The occurrence in some women of an androgen deficiency, inducing clinical symptoms and target tissue dysfunction, is plausible. Most of the controversy over this arises from the present difficulty of evaluating androgen activities in target tissues by using only serum measurements. In fact, the assays used to measure androgens have not been optimized to measure the low levels found in women. But there is evidence suggesting that testosterone might play an important role in different tissues and in modulating sexual response. The under-production of androgen in women, as may occur after bilateral oophorectomy, is associated with reduced sexual desire in some studies, but not in others [30].

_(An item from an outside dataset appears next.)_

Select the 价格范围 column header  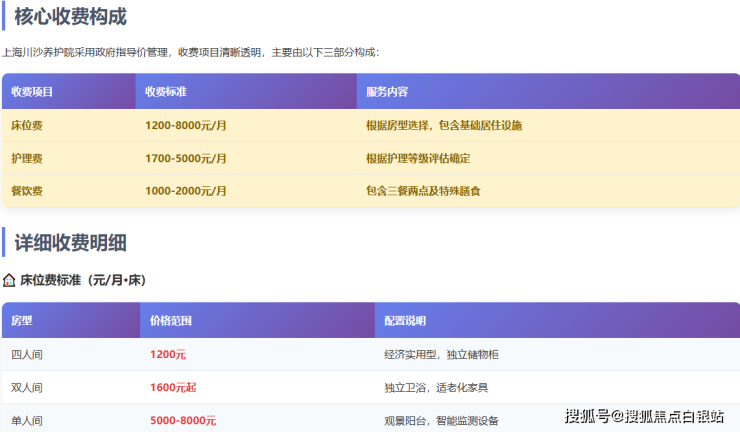point(170,321)
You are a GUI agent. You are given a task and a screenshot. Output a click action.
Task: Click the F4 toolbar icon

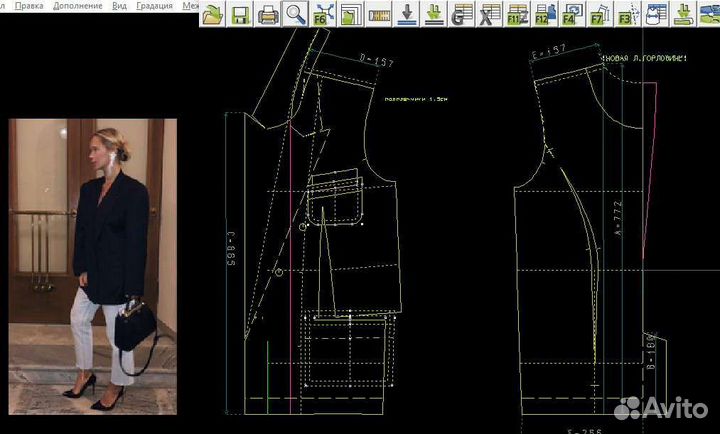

Recently, the EMEA (European Agency for the Evaluation of Medical Products) approved the testosterone patch as a therapy for hypoactive sexual desire supported by clinical trials that show the effectiveness of testosterone at improving both sexual desire and response in surgically postmenopausal women. At present we have found five randomized placebo controlled studies (two phase II studies and three other phase III studies) with more than 2000 women studied [10]. In four cases, surgical menopause was carried out while in one case there was natural menopause. In all five cases, the efficacy and safety of a patch that released 300 μg of testosterone daily were analyzed [3135]. All patients were treated with estrogens. The different results of the questionnaires used showed a significant increase in sexual desire and sexual response. In four out of five studies there was a significant reduction in the distress related to the problem of sexual dysfunction [31, 33, 34]. There are certain limitations to the five studies mentioned here. Only the safety data of the product have been evaluated in clinical trials of six months' duration; at present, there are data for 12 months as phase III has been prolonged into an open study. It will be necessary, however, to have a long term safety date.

Conclusion

Despite the draw-back in hormone treatment for menopausal women during the last 3–5 years, there has been no argument about the efficacy and superiority of estrogen as the treatment of choice for menopausal symptoms. The recent randomized controlled studies have raised important issues that had not been dealt with before, such as the need to weigh benefits of therapy versus potential risks. Before treating with HRT, the indication, the balance of benefit-to-risk, the information given to the patient, and her acceptance of treatment must be valued. Finally, the dose and regimen of hormone therapy needs to be individualized based on the principle of choosing the lowest appropriate dose in relation to both severity of symptoms, as well as menopause age.